I’ve been debating writing about this, but this whole escaped cobra from the Bronx Zoo has left me on edge. A lot of people respond by saying, “What idiot gets nervous about a snake that has escaped from a zoo miles away from you?” Well, the kind of person who was once chased by a SNAKE THAT ESCAPED FROM A ZOO.
Yep. When I was five years old, my friend Tara and I were at a campsite and on our way to the pool. We took a shortcut that went through these tall weeds and we came across a gigantic boa constrictor. We started to scream and run. The snake probably wasn’t chasing us, but it was coming in the direction that we were running. And I was 5 so I was CONVINCED it was out to get us. Later we found out it was missing from a zoo about the same distance as the Bronx Zoo is from me. So OF COURSE this cobra is coming to get me (makes total sense, right?).
Think I shouldn’t be scarred for life from one snake-related instance? Yeah, well, when I was 8-9 my brother, his friend Andy, and I were walking from my aunt’s cottage to go to the beach (apparently I should never swim). We were walking on a road and at the same time my brother and I realized we stepped on something. That something was a half-run over rattlesnake. Cue the freaking out.
Oh, let’s see, there are SO many other snake run-ins that I could discuss (seriously, it’s insane). Let’s fast forward to me being in my 20s and cleaning my parent’s basement with my mom. Their backyard is on the Wisconsin River so we’d get water bugs in the basement. We opened this small compartment where the pipes are and there were a ton of dead bugs. Since my mom is scared of bugs, I suggested that SHE vacuum them up since it would be good for her fears (what a kind, caring daughter I am). At one point there was something stuck on the vacuum, she lifted it up, and yep, dead snake. I responded like any sane, rational person by running upstairs and screaming. My brother finally had to go down and put the thing in a bag. To this day if I go down to the basement and see that door opened, I turn right around (even though my mom has assured me that the crack has been fixed). Again, the snake was clearly coming after me!
And can we talk about the people who walk around with giant snakes on them? Oh, haven’t seen that happen EVER? Yeah, well, FOUR times in FOUR different places have I been minding my own business and some person is just walking around in PUBLIC with a snake. It’s happened to me in a park in Hoboken, Times Square in NYC, Michigan Avenue in Chicago and the Charles Bridge in Prague.
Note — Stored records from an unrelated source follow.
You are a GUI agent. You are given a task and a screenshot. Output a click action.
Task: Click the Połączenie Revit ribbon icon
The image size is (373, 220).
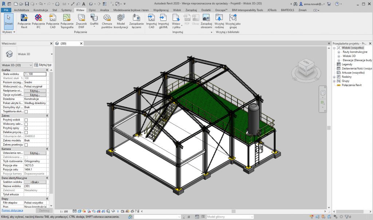pyautogui.click(x=24, y=18)
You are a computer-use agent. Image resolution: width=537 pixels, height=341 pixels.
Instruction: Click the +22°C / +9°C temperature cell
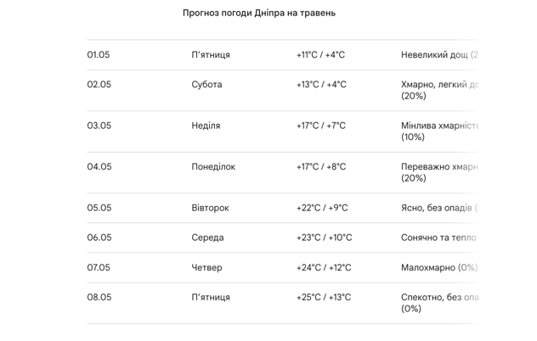coord(322,208)
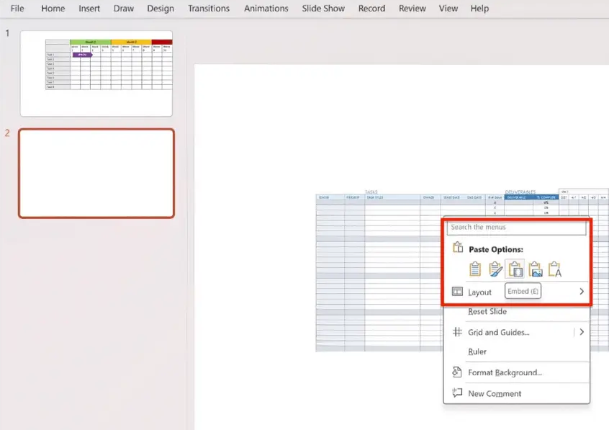Expand the Grid and Guides submenu arrow
This screenshot has height=430, width=609.
click(582, 332)
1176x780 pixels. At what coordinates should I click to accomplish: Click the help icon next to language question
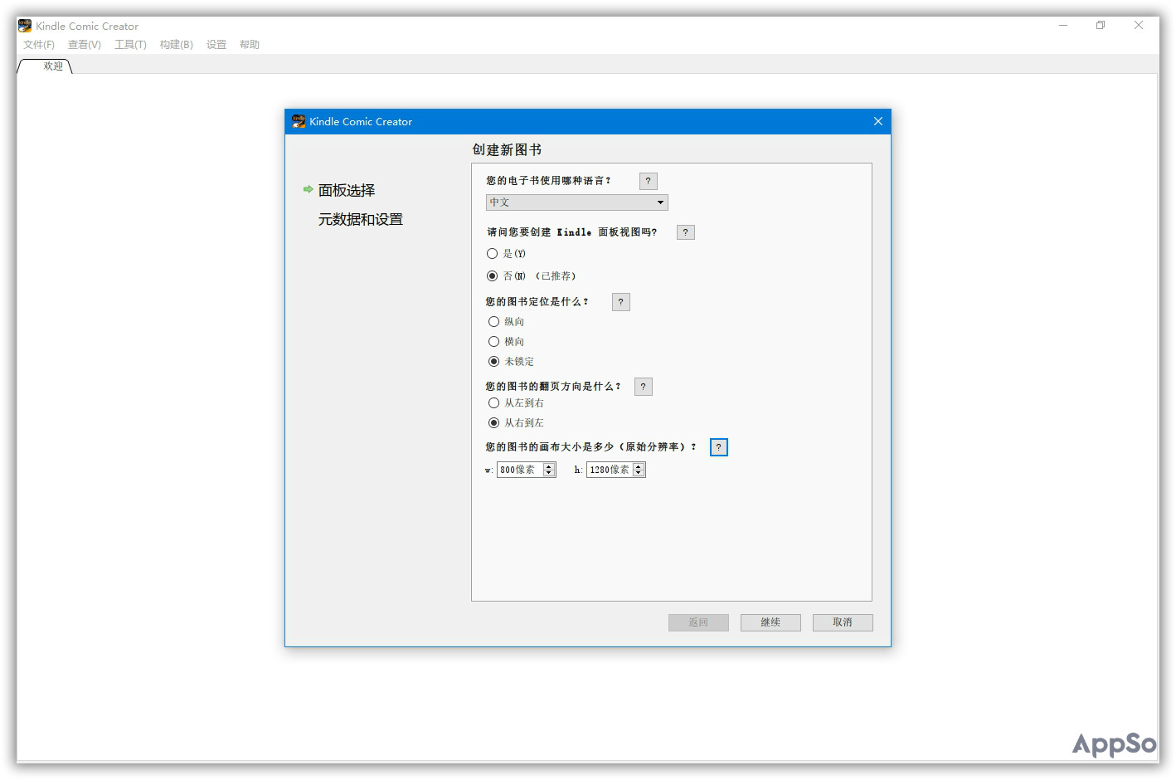648,180
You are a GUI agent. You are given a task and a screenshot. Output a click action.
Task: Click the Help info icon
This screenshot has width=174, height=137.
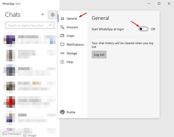[62, 62]
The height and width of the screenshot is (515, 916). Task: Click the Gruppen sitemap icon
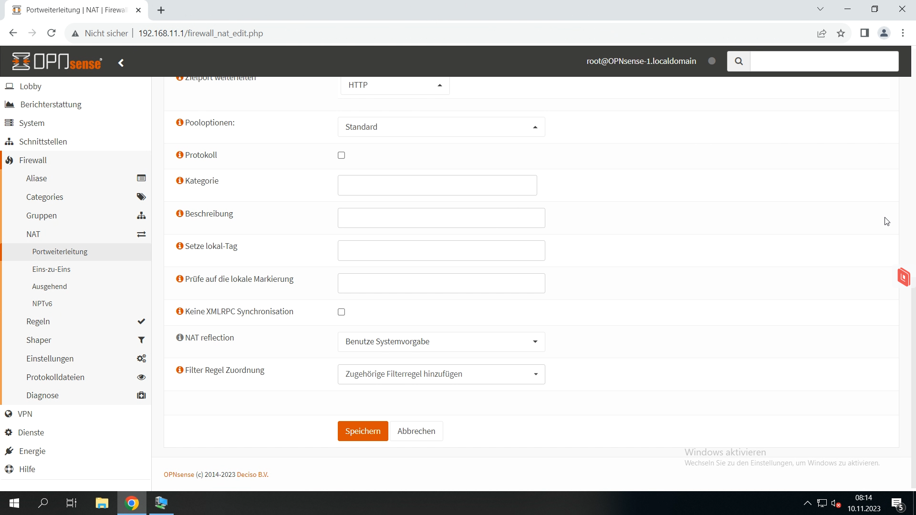[141, 216]
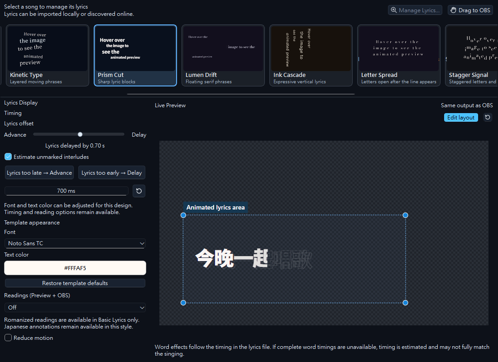Image resolution: width=498 pixels, height=362 pixels.
Task: Click the 700 ms offset input field
Action: (66, 191)
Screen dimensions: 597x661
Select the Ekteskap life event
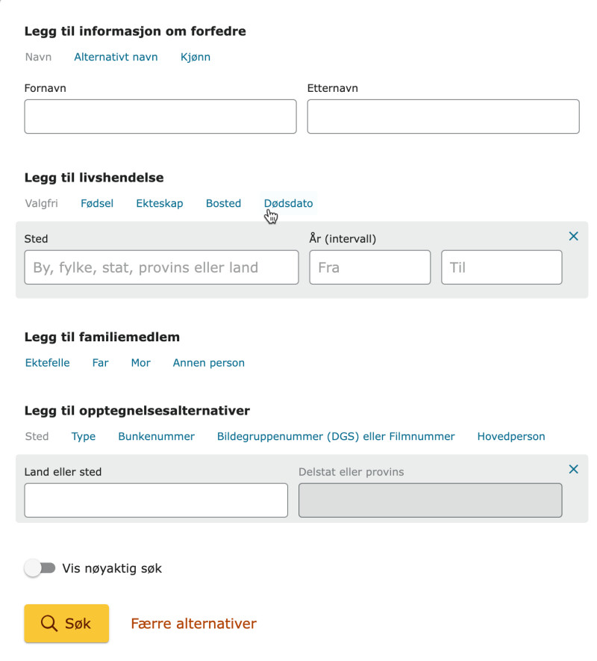pos(160,203)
Three of those instances I was with someone and they wondered why I tore off (sometimes knocking over people), then saw the snake and quickly understood. What I don’t understand is why they WOULDN’T run away?
So basically I TRY to put myself in circumstances where there is no chance I’ll come in contact with a snake. When I was in Tucson with my parents, we went to go for a hike in a national park. I decided to talk to the park ranger first and the conversation went something like this:
ME: So it’s too cold for the snakes to be out, RIGHT?
PARK RANGER: The snakes are always out.
DAD: Can you just tell her that there aren’t any snakes so she doesn’t freak out?
PARK RANGER: Well, you should always be on the look out. And they are more scared of you than you are of it.
ME: I doubt that.
So my parents and I went for a hike. Before we headed off, I turned to my dear, dear parents who have raised me and been there for me through thick and thin. I looked at them and said, “If we see a snake, I’m taking off and you are on your own.”
I’m not sharing these stories so that other people become scared of snakes (although who isn’t?). I’m just saying that this is why I’M convinced the Bronx Cobra is after me. And OBVIOUSLY it is a clear and rational thought after everything I’ve been through.
So may you all have a peaceful, snake-free existence and said cobra get caught already.
Oh, and does anybody have Samuel L. Jackson’s phone number?